After four straight runner-up finishes to China, Japan finally won the gold.
After four consecutive runner-up finishes to China at a world championships, Japan tried to make it five in Glasgow. They really did. But the perfection they had exhibited throughout the first four rotations in this thrilling team final gave them enough cushion to finally win a world team title over its nemesis.
And a day after the British women made history by winning bronze, the first team medal for Great Britain, the men's team grabbed the first team silver for their country with an inspired performance, start to finish.
China came to Glasgow as winner of six straight world titles, but it struggled early with a fall on its second event, pommels, and was never in the hunt until it surged into the mix with the highest parallel bars total in rotation five (47.765). The Chinese finished on high bar, where a year ago Zhang Chenglong dumped Japan to second by 0.10 with the last routine of the meet. This time, however, he opened early on a half-Takemoto and finished on the wrong side of the bar. That was enough to end China's gold medal hopes.

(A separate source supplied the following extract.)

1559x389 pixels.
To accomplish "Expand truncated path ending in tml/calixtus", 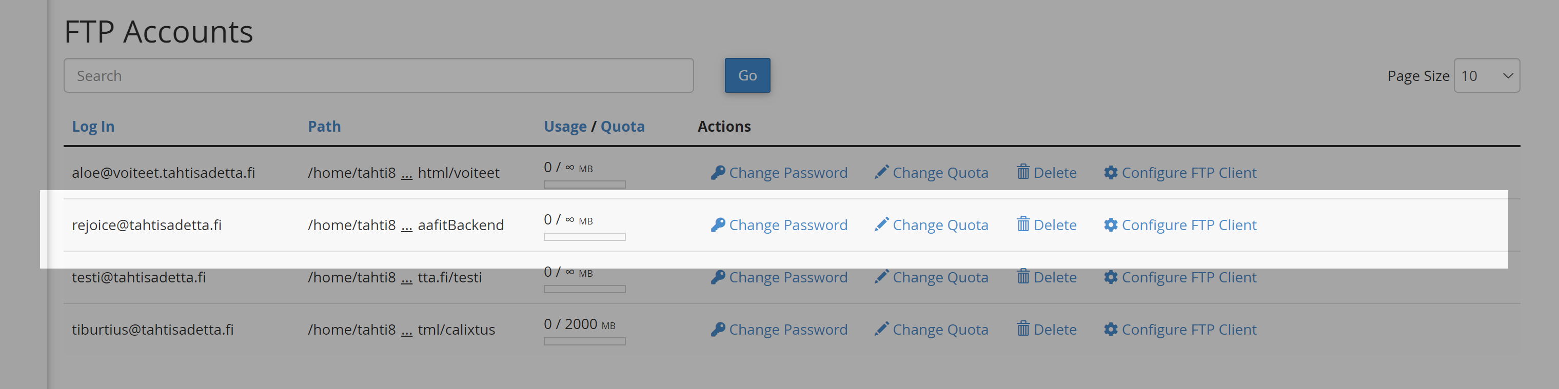I will point(407,330).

With Kohei Uchimura working all six events, Japan took the first-event lead with a 47.258 on floor, anchored by Kenzo Shirai's 16.325. After going three-for-three on pommels, anchored by another youngster, Kazuma Kaya (15.40), Uchimura and teammates were all smiles, knowing they had survived one of the toughest events in the sport.

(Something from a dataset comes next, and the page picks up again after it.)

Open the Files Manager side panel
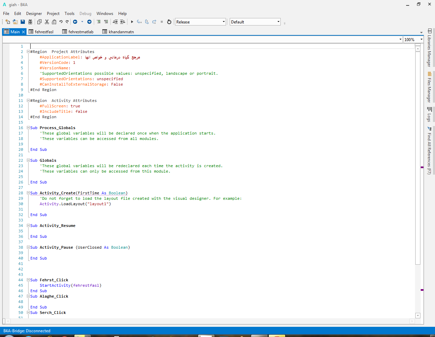435x337 pixels. click(x=430, y=87)
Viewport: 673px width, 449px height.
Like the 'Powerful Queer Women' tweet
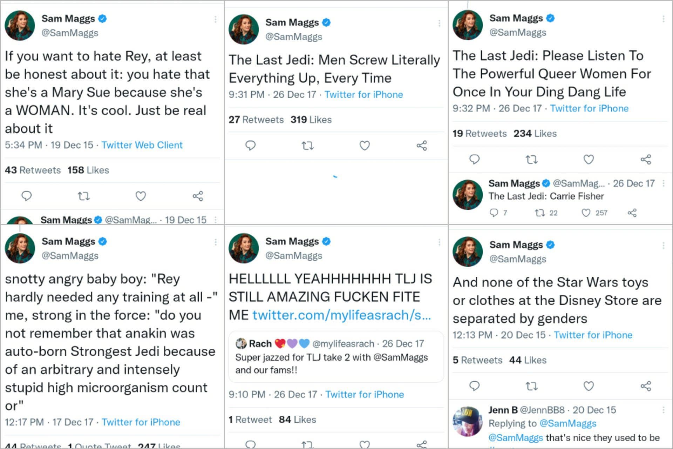[589, 159]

After getting through its weak event, rings, Japan posted the second-best vault total (45.766) and looked to increase its lead on the last two events. It didn't happen. The U.S. had climbed to within 0.10 of the leaders with the top high bar total of 46.065 (Chris Brooks, 14.933; Paul Ruggeri, 15.466; Danell Leyva, 15.666).

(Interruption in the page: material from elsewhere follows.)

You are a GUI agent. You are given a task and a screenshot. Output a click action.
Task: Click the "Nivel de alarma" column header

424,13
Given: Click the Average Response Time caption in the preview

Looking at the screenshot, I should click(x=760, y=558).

Japan's invincibility began to crumble on p-bars when Yusuke Tanaka fell off on a peach-half. But Uchimura, whose conviction to win a world team title has only grown with each excruciating loss, anchored with a clutch routine and a stuck double pike.
After watching China post a respectable 44.399 on high bar and 269.959 total, Japan needed only to avoid disaster to win the gold. Veteran Ryohei Kato opened Japan's final event with an excellent routine (Kolman) and a stuck layout double-double. Tanaka was next, having just ruined Japan's immaculate performance in the previous rotation. He began aggressively and slung his massive Cassina high in the air, only to peel and crash to the mat below. Were Japan's hopes of winning literally slipping through their fingertips? When Uchimura ripped off after his Cassina, nobody was smiling anymore in the Japanese camp. Talk about pressure routines. To their credit, both Tanaka and Uchimura performed near flawlessly after their falls. And when their winning total of 270.818 was finally flashed, tears flooded the faces of the Japanese gymnasts.
"This is a team competition, and I was the last to compete," Uchimura said. "And I really wanted to have a perfect routine, so I feel really bad. But I have never won a team competition, and even though it wasn't perfect, we still won the gold medal. The next time I am the last competitor, I want to do what is expected of the last competitor."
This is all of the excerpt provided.